CONSEGNA 1 – Ricopia per intero, senza alcuna modifica, l'estratto della fonte riportato qui sotto.

ESTRATTO DELLA FONTE –
········

A pagina 34 ci sta un altro di quei grovigli vocali che mi danno da fare, anche se un po’ mi sto abituando, come a un principio di gotta che non sembra prevedere una sua fine: “E è incominciata…” ma sta peggio il tuo nuovo solidale, Nestorino: “Io ero come esaurito sempre, ma ero nelle sue mani e non ci vedevo bene per effetto dell’esaurimento, e sentivo solo il rumore delle rotaie e tutto il vapore che produceva e soffiava, e io ero un povero uomo esaurito che faceva il marito come poteva.” – accoppiato a una specie di dragona il cui appellativo è “vaporiera” – figuriamoci. Anche qui ci sono degli appellativi popolari che ben lo inquadrano: due di coppe in rifiuto quando briscola è bastoni; oppure, recandoci di nuovo nel napoletano: o ‘chiachiello (uno che se la fa addosso), ma anche ‘o mamozio, con tutt’un’altra, archeologica, storia, che ora non ho il tempo d’illustrare.
Continua quel tap(p)ino: “Allora sognavo del fracasso, tutta la notte sognavo del fracasso che mi passava di sopra; e la vaporiera era placida, e nella penombra era enorme, e respirava perché non era mai, credo, spenta.” – e ciò spaventa l’uomo, così instancabile nelle sue faccende domestiche.
Ma più che questa mesta storia d’incomprensione coniugale, m’inquieta, a pagina 38, quel fin troppo fluido “e è abbastanza” – e non so darmi ancora pace.

········

Dati sulla posizione di parole ed elementi

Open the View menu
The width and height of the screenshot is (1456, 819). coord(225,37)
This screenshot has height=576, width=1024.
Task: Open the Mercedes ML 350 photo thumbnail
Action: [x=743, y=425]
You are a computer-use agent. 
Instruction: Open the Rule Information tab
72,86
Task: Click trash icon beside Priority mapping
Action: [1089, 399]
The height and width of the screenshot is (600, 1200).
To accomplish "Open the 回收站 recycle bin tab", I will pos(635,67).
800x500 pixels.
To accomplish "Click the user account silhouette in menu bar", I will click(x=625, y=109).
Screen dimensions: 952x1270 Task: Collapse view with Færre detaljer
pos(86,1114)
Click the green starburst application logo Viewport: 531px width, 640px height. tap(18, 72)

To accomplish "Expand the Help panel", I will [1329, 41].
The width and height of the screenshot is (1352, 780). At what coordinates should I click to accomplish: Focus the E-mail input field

········

CONSEGNA 2 – Riscrivi tutte le voci qui sopra sostituendo "Viewport" con "Display area" e lasciando invariato tutto il resto.

SOLUZIONE SVOLTA 1 –
A pagina 34 ci sta un altro di quei grovigli vocali che mi danno da fare, anche se un po’ mi sto abituando, come a un principio di gotta che non sembra prevedere una sua fine: “E è incominciata…” ma sta peggio il tuo nuovo solidale, Nestorino: “Io ero come esaurito sempre, ma ero nelle sue mani e non ci vedevo bene per effetto dell’esaurimento, e sentivo solo il rumore delle rotaie e tutto il vapore che produceva e soffiava, e io ero un povero uomo esaurito che faceva il marito come poteva.” – accoppiato a una specie di dragona il cui appellativo è “vaporiera” – figuriamoci. Anche qui ci sono degli appellativi popolari che ben lo inquadrano: due di coppe in rifiuto quando briscola è bastoni; oppure, recandoci di nuovo nel napoletano: o ‘chiachiello (uno che se la fa addosso), ma anche ‘o mamozio, con tutt’un’altra, archeologica, storia, che ora non ho il tempo d’illustrare.
Continua quel tap(p)ino: “Allora sognavo del fracasso, tutta la notte sognavo del fracasso che mi passava di sopra; e la vaporiera era placida, e nella penombra era enorme, e respirava perché non era mai, credo, spenta.” – e ciò spaventa l’uomo, così instancabile nelle sue faccende domestiche.
Ma più che questa mesta storia d’incomprensione coniugale, m’inquieta, a pagina 38, quel fin troppo fluido “e è abbastanza” – e non so darmi ancora pace.

SOLUZIONE SVOLTA 2 –
Open the View menu
The width and height of the screenshot is (1456, 819). coord(225,37)
This screenshot has height=576, width=1024.
Task: Open the Mercedes ML 350 photo thumbnail
Action: [x=743, y=425]
You are a computer-use agent. 
Instruction: Open the Rule Information tab
72,86
Task: Click trash icon beside Priority mapping
Action: [1089, 399]
The height and width of the screenshot is (600, 1200).
To accomplish "Open the 回收站 recycle bin tab", I will pos(635,67).
800x500 pixels.
To accomplish "Click the user account silhouette in menu bar", I will click(x=625, y=109).
Screen dimensions: 952x1270 Task: Collapse view with Færre detaljer
pos(86,1114)
Click the green starburst application logo Display area: 531px width, 640px height. tap(18, 72)

To accomplish "Expand the Help panel", I will [1329, 41].
The width and height of the screenshot is (1352, 780). At what coordinates should I click to accomplish: Focus the E-mail input field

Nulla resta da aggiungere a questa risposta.